All pts had EGFR mutant lung cancer, with development of AR (per Jackman, JCO 2010) after treatment with an EGFR TKI. Pts underwent repeat tumour biopsies after development of AR and prior to study entry. Pts received SNX-5422 qod, 3 wks on/1 wk off, and E 150mg daily P.O. in 28-day cycles, with dose escalation using a standard 3 + 3 design. Safety and tolerability were evaluated also to determine the MTD and blood samples were obtained for pharmacokinetics.

Results

Since May 2013, 17 pts were enrolled.

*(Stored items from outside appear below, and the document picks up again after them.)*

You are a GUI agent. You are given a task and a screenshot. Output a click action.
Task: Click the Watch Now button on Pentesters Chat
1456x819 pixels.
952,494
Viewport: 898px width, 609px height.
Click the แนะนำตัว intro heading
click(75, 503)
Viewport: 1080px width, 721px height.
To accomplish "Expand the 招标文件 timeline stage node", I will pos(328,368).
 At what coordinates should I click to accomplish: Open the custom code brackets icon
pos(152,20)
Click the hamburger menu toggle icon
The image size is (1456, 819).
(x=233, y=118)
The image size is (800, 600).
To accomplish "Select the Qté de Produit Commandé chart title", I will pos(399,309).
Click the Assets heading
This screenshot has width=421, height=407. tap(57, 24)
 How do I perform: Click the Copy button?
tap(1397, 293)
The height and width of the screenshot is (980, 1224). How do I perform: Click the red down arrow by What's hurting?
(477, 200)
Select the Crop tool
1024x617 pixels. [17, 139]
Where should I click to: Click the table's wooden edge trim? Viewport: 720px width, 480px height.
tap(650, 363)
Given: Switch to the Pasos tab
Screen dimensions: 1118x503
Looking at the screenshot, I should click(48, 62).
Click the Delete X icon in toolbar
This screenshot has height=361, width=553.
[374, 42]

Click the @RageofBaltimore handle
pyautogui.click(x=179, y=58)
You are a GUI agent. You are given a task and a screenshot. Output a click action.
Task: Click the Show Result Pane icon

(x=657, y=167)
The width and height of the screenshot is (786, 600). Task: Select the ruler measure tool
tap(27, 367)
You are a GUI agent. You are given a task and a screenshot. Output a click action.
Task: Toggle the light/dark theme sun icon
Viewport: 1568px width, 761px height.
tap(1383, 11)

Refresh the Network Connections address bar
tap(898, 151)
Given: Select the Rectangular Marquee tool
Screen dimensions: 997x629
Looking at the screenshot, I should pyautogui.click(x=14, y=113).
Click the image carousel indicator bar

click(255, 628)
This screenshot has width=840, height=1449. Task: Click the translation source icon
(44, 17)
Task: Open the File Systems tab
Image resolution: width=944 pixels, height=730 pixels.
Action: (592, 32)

No dose-limiting toxicities (DLTs) were reported in the first cohort (SNX-5422 50 mg/m2 + E), but DLTs (diarrhoea) were reported by 2 pts in the second cohort (SNX-5422 75 mg/m2 + E). Adverse events possibly related to the combination in ≥ 4 of 17 pts in were diarrhoea, nausea, fatigue, dry eyes, paronychia, and rash, all graded 1 or 2; except for 2 cases of grade 3 diarrhoea. No cardiovascular, renal or hepatic toxicities have been observed. 1 Pt reported mild, reversible nictalopia at the DLT level of SNX-5422 75 mg/m2 + E. Pts received a median of two cycles (range 1-6), and 3 remain on study. No partial responses have been seen in 15 evaluable pts; 1 ongoing pt had an 18% decrease from baseline in target lesions in Cycle 4. Stable disease was the best response in 4 pts at 8 wks, 3 pts at 16 weeks and 1 pt at 24 weeks.

Conclusions

SNX-5422 and E is a well-tolerated combination at dose levels up to SNX-5422 50 mg/m2 qod + E 150 mg. The MTD was declared SNX-5422 50 mg/m2 + E.

Disclosure

J. Hinson: I am employed by Esanex, Inc who is marketing and developing the drug in this study; E. Orlemons: I am employed by Esanex Inc who is developing the agent studied in this trial. I have financial interests including stock ownership. All other authors have declared no conflicts of interest.